# Music machine learning - Pytorch

### Author: Philippe Esling (esling@ircam.fr)

In this course we will cover
1. A [quick introduction](#intro) to Pytorch 
2. An implementation for [advanced models](#models) implementation
3. A quick proposal for [attention](#attention) layers

## Introduction to Pytorch

`Pytorch` is a Python-based scientific computing package targeted at deep learning, which provides a very large flexibility and easeness of use for GPU calculation. `Pytorch` is constructed around the concept of `Tensor`, which is very similar to `numpy.ndarray`, but can be seamlessly run on GPU.

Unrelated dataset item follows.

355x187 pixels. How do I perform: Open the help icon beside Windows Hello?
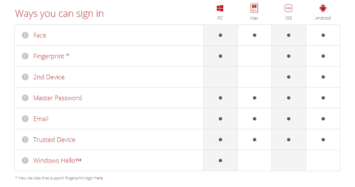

Here are some examples of different `Tensor` creation

In [None]:
import torch
# Create a 5 x 3 Tensor of zeros
x = torch.empty(5, 3)
# Create a 64 x 3 x 32 x 32 random Tensor
x = torch.rand(64, 3, 32, 32)
# Create a Tensor of zeros with _long_ type
x = torch.zeros(10, 10, dtype=torch.long)
# Construct a Tensor from the data
x = torch.tensor([5.5, 3])

or create a tensor based on an existing tensor. These methods
will reuse properties of the input tensor, e.g. dtype, unless
new values are provided by user



In [None]:
x = x.new_ones(8, 2, dtype=torch.double)      # new_* methods take in sizes
x = torch.randn_like(x, dtype=torch.float)    # override dtype!
print(x.size())
print(x.shape[0])

#### Arithmetic operations

Tensors provide access to a transparent library of arithmetic operations

In [None]:
x = torch.rand(8, 2)
y = torch.rand(8, 2)
z = torch.rand(2, 4)
# Equivalent additions
print(x + y)
print(torch.add(x, y))
# Add in place
x.add_(y)
print(x)
# Put in target Tensor
result = torch.empty(5, 3)
torch.add(x, y, out=result)
print(result)
# Element_wise multiplication
print(x * y)
# Matrix product
print(x @ z)

#### Slicing and resizing

You can slice tensors using the usual Python operators. For resizing and reshaping tensor, you can use ``torch.view`` or ``torch.reshape``

In [None]:
print(x[:, 1])
x = torch.randn(4, 4)
y = x.view(16)
z = x.view(-1, 8)  # the size -1 is inferred from other dimensions
print(x.size(), y.size(), z.size())

If you have a one element tensor, use ``.item()`` to get the value as a
Python number



In [None]:
x = torch.randn(1)
print(x)
print(x.item())

Tensors have more than 100 operations, including transposing, indexing, slicing, mathematical operations, linear algebra, random numbers, which are all described at [https://pytorch.org/docs/torch](https://pytorch.org/docs/torch)

#### Numpy bridge

Converting a Torch Tensor to a Numpy array and vice versa is extremely simple. Note that the Pytorch Tensor and Numpy array **will share their underlying memory locations** (if the Tensor is on CPU), and changing one will change the other.

In [None]:
a = torch.ones(5)
b = a.numpy()
a.add_(1)
print(a)
print(b)

#### Going GPU

Tensors can be moved onto any device using the ``.to`` method.

In [None]:
# let us run this cell only if CUDA is available
# We will use ``torch.device`` objects to move tensors in and out of GPU
if torch.cuda.is_available():
    device = torch.device("cuda")          # a CUDA device object
    y = torch.ones_like(x, device=device)  # directly create a tensor on GPU
    x = x.to(device)                       # or just use strings ``.to("cuda")``
    z = x + y
    print(z)
    print(z.to("cpu", torch.double))       # ``.to`` can also change dtype together!

## Computation Graphs

The concept of a computation graph is essential to efficient deep learning programming, because it allows you to not have to write the back propagation gradients yourself. A computation graph is simply a specification of how your data is combined to give you the output (the forward pass). Since the graph totally specifies what parameters were involved with which operations, it contains enough information to compute derivatives. 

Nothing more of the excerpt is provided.